After moving to the Highline area to teach at Mt. Rainier in 1965, he continued his effort to engage his students by introducing debates on current events into his history classes.
"The key is relevance - and what could be more relevant than last night's news?" Glennon declared. He began taping the news in the evening, editing clips of it onto a VHS tape, and showing it in class the next day. In this fashion, he covered events such as developments in the Vietnam War and the Kent State shootings of 1970 as they happened.
"If I can get you into a heated discussion, then I can get you thinking," Glennon said. "I will do anything to get my students to be engaged and learning. If you're in my class, you're going to do something. I'm not going to let you vegetate."
He continued with this method which was successful to the point where an history club was formed because Glennon had to cut debates short due to the class period ending.
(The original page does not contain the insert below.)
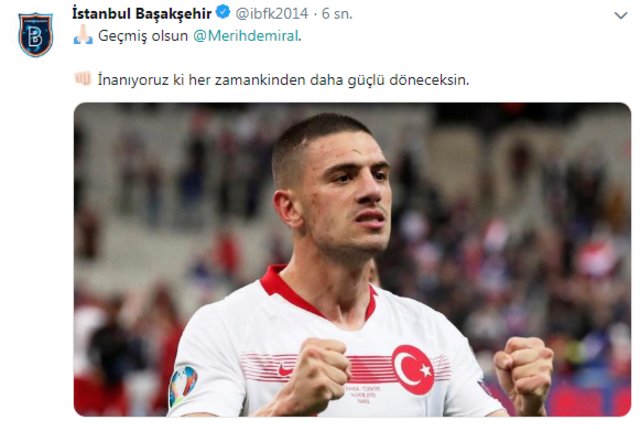Click the clenched fist near Nike logo
Viewport: 640px width, 431px height.
[x=320, y=371]
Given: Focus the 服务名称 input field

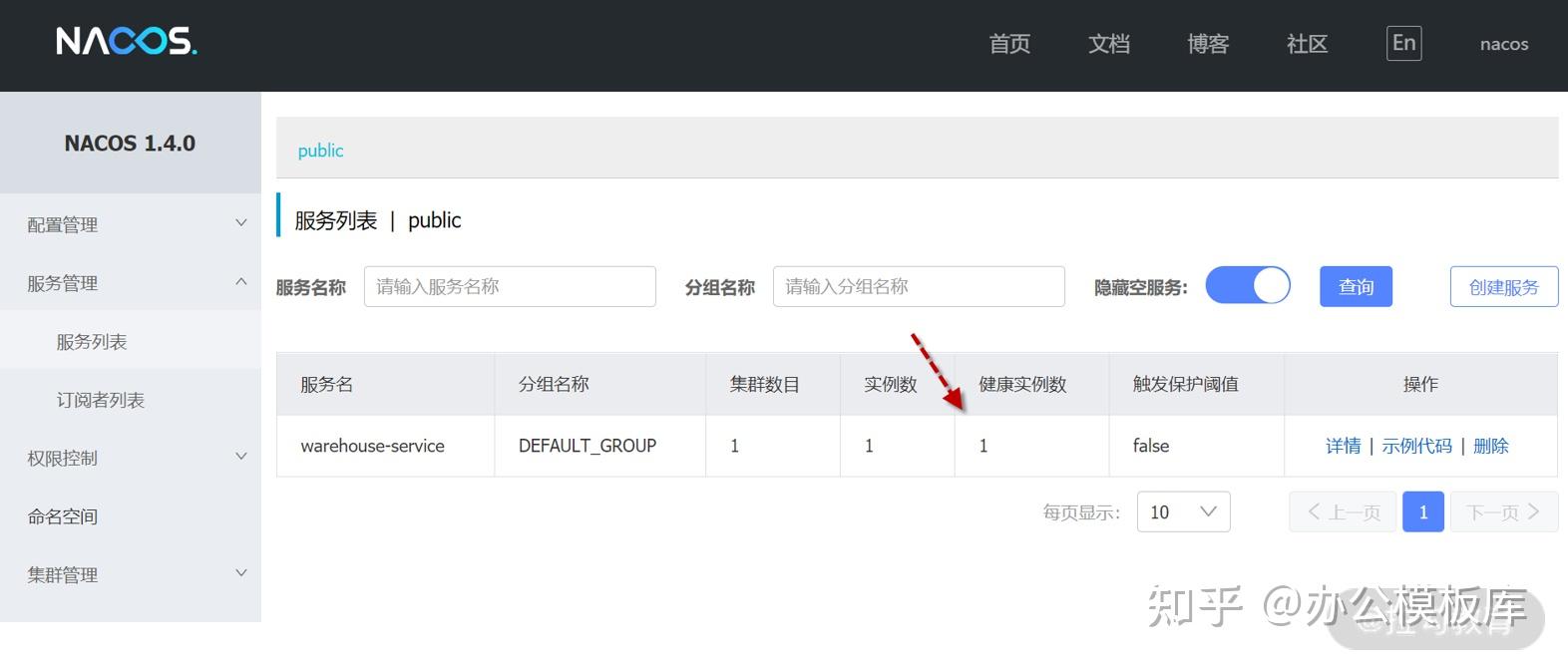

The debates, though, led Glennon to take the opposing view of his students for the sake of argument. "One year the students were convinced I was a far-right conservative, and the next year the next class thought for sure I was an ardent liberal," he explained. "If you like chocolate, I like strawberry," he said in regard to his in-class views. "If you like strawberry, I like chocolate. If you like both, I like vanilla."
Former Mt. Rainier student Dwight Perry remembers Glennon's presence in the classroom and on the football field.
"He was up on the times and he brought everyone in on that. ...He was no wallflower on giving his opinions. It was like a college class that way," Perry recalls.
This last year, though, Glennon has felt himself slow down. His contract with Highline was only for one year at a time. It was renewed 16 times.
His wife's second stroke made him realize that he was too old to continue teaching.
"I started falling behind in planning for my classes. I didn't realize how much my wife did to release me so I could prepare," Glennon said.
He usually went in on Sunday to ready himself for the upcoming week.
However, one Sunday came where, Glennon explained: "I walked into my office and said 'I don't have anything left, so I turned around, locked the door, and went home and told my wife I was retiring the next day."
Despite the numerous offers from Highline to simply lighten his course load, Glennon insisted on retirement, and officially did so this summer.
"I needed to spend more time with my wife. I don't have as much energy as I used to," he declared. However, he won't soon be forgotten by Perry and all the others whose lives he helped guide during his 50- year career.